01:08:08.000 Let me open it up here.
01:08:14.000 Okay.
01:08:18.000 Hang on a minute, I gotta refresh this.
01:08:21.000 Let me get my body armor out.
01:08:23.000 This is the only body armor I put on every day.
01:08:30.000 In addition to the other body armor I wear.
01:08:33.000 Just not to the Capitol.
01:08:35.000 Okay.
01:08:41.000 Let me get set up here.
01:08:42.000 Okay.
01:08:45.000 That's crazy.
01:08:46.000 That's crazy!
01:08:46.000 He's a Jew!
01:08:47.000 He's a Zionist Jew!
01:09:03.000 He is a gay, Zionist-fed Jew.
01:09:06.000 And fuck you for even suggesting that, you stupid idiot.
01:09:10.000 Terrible.
01:09:12.000 Klaus Schwab sent $3.
01:09:14.000 This is hilarious.
01:09:16.000 DeSantis can't beat this.
01:09:17.000 What is it?
01:09:18.000 Let me see.
01:09:20.000 And as much as you want to put him in our jails, they were probably sent here so that we put him in our jails.
01:09:26.000 Because to put him in our jails, they didn't pay the electric bill.
01:09:29.000 To put him... Oh, I like that much better!
01:09:33.000 Oh!
01:09:39.000 Oh, that's so much better.
01:09:41.000 Those lights were brutal.
01:09:43.000 Are they come from the Dishonest Press?
01:09:47.000 Oh, don't turn them on.
01:09:48.000 Forget it.
01:09:50.000 Better, right?
01:09:52.000 Don't turn them on.
01:09:53.000 Don't turn the lights on.
01:09:55.000 Plus, we save on electricity, right?
01:09:58.000 And because the lights didn't work, I won't pay the rent.
01:10:02.000 So we get better lighting and we don't pay the rent, right?
01:10:06.000 Right?
01:10:08.000 No!
01:10:08.000 Get those lights off!
01:10:10.000 Off!
01:10:11.000 Turn them off!
01:10:13.000 They're too bright!
01:10:14.000 Turn them off!
01:10:16.000 Turn them off!
01:10:16.000 Let's go!
01:10:17.000 Ready?
01:10:17.000 Turn off the lights!
01:10:19.000 Turn off the lights!
01:10:22.000 Turn off the lights!
01:10:23.000 Turn them off!
01:10:26.000 Yeah, that's a classic.
01:10:29.000 Good times, but it's just he's not like that anymore.
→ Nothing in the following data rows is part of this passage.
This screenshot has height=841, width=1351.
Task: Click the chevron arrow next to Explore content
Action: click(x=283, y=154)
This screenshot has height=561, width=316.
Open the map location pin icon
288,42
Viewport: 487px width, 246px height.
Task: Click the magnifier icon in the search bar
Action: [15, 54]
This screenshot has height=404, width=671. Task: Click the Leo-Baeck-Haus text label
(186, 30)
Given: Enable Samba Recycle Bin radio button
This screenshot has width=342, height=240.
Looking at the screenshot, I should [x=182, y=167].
01:10:32.000 He's got to get that energy back.
01:10:36.000 That's the Trump that we fell in love with.
01:10:37.000 A lot of these younger guys don't even remember, but he used to be so funny.
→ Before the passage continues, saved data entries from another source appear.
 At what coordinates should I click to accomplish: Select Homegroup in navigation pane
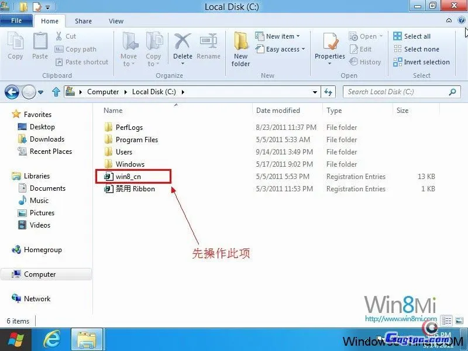43,250
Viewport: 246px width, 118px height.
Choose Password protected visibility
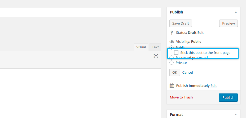pos(172,57)
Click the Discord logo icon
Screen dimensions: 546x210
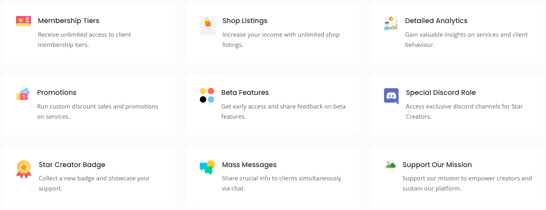coord(391,96)
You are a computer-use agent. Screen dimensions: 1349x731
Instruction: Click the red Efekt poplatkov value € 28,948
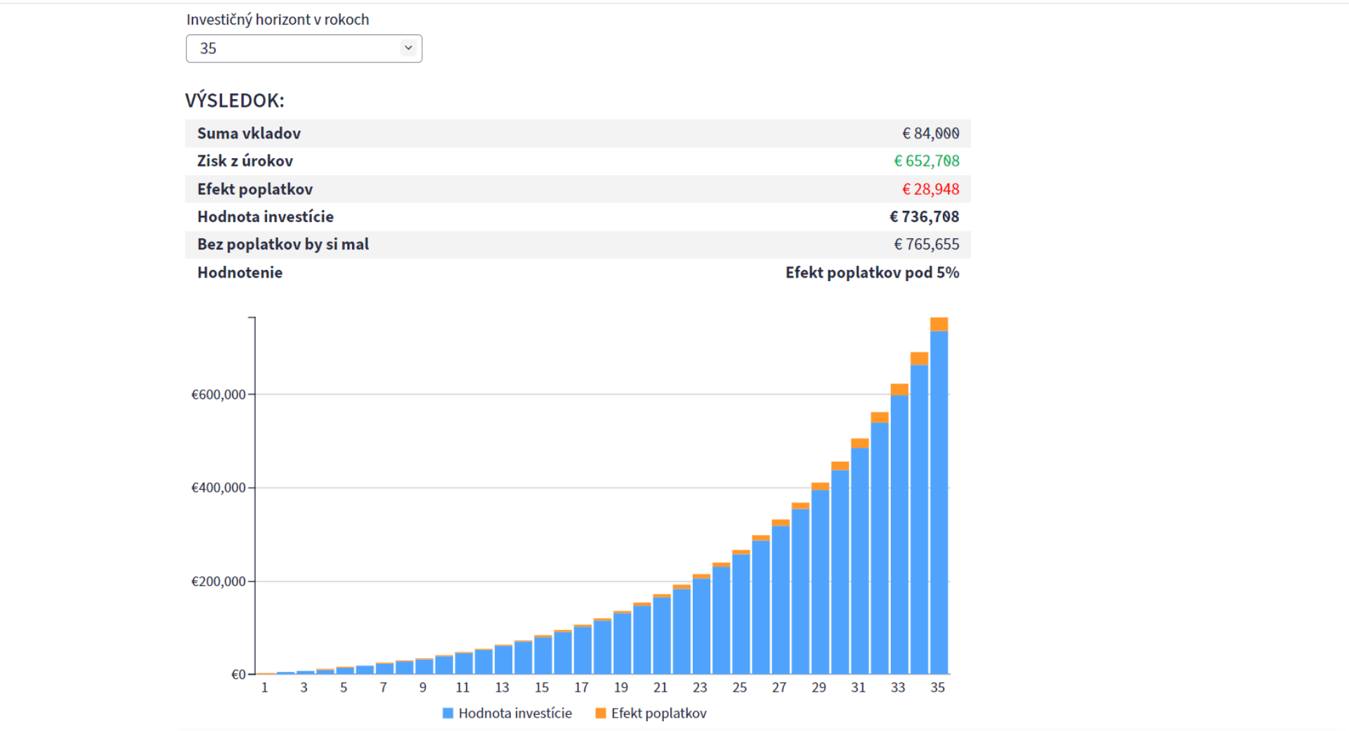930,189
01:10:42.000 And now he just doesn't have... he's not quick like that.
01:10:45.000 But... Yeah, certainly DeSantis can't compete.
01:10:51.000 Yeah, no, he's hilarious.
01:10:51.000 Very funny.
01:10:52.000 Great streamer.
01:11:04.000 I was talking to somebody in a group chat today.
01:11:06.000 I said, like, Leafy is so funny because he just has that old-school internet, like, doesn't-give-a-fuck energy.
01:11:15.000 Because the whole internet used to be that way.
01:11:17.000 When I was growing up, the internet was synonymous with edgelord, crazy, like,
01:11:24.000 Everybody said the n-word.
01:11:26.000 Everybody loved Hitler.
01:11:27.000 Everybody was making death threats against each other.
01:11:30.000 That's like what the internet was for.
01:11:32.000 You'd log on to any website, any website at all.
01:11:35.000 You'd log on to the Food Network website and say, I'm gonna kill your entire family.
01:11:39.000 N-word.
01:11:41.000 Hitler's awesome.
01:11:43.000 You would go in any forum you would go to.
01:11:47.000 Any forum, any video game lobby would eventually turn into
01:11:52.000 Like, I hate your race, I'm gonna come to your house and kill you.
01:11:57.000 That was the whole internet.
01:11:58.000 And everyone on the internet was like that.
01:12:01.000 And then everyone became a faggot.
01:12:03.000 Then pornography made everybody trans.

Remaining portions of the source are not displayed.